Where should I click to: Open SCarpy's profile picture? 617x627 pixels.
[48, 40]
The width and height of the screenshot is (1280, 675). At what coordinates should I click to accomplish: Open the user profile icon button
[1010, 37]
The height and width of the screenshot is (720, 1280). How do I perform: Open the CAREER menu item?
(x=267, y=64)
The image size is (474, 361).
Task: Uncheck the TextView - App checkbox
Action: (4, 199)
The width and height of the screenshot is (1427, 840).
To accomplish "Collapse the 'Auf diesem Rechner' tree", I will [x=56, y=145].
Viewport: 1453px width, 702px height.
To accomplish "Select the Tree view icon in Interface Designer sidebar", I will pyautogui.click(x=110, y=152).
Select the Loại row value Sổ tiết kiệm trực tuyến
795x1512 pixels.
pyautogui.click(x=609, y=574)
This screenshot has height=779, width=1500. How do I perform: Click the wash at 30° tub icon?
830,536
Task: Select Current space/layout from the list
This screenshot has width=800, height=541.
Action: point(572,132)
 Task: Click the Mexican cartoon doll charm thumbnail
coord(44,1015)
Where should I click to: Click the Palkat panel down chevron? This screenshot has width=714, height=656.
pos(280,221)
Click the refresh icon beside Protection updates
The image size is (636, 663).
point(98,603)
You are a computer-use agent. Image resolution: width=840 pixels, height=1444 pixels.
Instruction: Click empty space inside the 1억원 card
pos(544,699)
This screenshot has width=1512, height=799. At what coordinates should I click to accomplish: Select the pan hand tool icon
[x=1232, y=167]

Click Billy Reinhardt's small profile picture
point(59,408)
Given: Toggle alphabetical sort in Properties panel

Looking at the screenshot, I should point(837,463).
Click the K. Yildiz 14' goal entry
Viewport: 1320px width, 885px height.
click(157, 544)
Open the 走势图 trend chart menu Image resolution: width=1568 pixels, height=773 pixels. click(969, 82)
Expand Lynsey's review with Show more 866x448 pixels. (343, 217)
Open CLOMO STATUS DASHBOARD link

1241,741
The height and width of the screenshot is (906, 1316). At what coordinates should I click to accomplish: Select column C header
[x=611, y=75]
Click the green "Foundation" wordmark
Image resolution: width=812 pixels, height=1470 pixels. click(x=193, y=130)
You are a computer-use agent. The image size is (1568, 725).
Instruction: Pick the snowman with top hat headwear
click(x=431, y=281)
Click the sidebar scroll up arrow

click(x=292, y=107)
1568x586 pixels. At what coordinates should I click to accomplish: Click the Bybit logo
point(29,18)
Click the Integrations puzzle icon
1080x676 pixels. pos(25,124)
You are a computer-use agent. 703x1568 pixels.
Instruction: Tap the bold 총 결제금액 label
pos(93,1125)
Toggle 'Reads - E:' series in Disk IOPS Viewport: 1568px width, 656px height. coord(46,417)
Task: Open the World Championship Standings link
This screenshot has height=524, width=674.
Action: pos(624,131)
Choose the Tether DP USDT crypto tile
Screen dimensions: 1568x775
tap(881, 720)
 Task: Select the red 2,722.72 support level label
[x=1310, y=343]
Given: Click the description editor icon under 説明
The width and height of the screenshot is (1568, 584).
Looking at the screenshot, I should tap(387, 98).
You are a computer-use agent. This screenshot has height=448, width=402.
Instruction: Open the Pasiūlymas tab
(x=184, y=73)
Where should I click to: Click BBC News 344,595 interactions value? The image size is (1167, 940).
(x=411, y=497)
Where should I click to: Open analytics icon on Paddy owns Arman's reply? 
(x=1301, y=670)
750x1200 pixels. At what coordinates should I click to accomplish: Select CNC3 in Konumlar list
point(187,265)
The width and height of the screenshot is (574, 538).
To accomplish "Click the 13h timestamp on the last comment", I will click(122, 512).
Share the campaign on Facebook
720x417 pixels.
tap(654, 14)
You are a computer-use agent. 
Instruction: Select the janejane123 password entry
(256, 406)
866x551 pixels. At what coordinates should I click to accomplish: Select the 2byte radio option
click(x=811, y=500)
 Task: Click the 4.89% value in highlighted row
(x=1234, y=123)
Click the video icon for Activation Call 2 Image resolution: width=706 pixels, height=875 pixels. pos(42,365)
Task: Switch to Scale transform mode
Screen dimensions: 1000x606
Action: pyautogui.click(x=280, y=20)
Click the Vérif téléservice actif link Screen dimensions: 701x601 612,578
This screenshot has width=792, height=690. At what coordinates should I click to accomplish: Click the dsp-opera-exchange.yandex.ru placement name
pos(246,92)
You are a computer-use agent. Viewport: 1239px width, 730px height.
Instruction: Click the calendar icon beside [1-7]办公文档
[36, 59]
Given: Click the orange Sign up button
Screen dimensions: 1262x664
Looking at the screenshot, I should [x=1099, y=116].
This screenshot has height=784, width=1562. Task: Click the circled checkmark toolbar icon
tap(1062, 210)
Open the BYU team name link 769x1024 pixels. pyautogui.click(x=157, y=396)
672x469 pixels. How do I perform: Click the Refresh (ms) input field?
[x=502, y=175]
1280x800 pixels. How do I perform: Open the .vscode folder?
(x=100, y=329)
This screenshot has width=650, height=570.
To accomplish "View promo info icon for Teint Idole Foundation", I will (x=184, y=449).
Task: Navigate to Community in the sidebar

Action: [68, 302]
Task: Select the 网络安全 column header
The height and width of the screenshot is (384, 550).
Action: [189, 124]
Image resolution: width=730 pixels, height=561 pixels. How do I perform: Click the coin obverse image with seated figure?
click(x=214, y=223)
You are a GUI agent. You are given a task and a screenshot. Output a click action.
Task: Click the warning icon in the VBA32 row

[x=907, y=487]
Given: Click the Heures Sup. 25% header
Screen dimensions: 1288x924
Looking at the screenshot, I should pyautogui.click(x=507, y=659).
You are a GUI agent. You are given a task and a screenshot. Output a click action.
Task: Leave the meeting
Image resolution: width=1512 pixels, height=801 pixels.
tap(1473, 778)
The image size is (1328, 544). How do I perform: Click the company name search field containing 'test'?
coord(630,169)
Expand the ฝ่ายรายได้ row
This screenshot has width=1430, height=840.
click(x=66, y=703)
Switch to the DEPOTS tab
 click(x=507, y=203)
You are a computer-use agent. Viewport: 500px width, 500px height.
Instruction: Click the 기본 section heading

Assigned task: Across the entries, work out how many lines hold the word "computer". Reply with that number only.

Expected answer: 7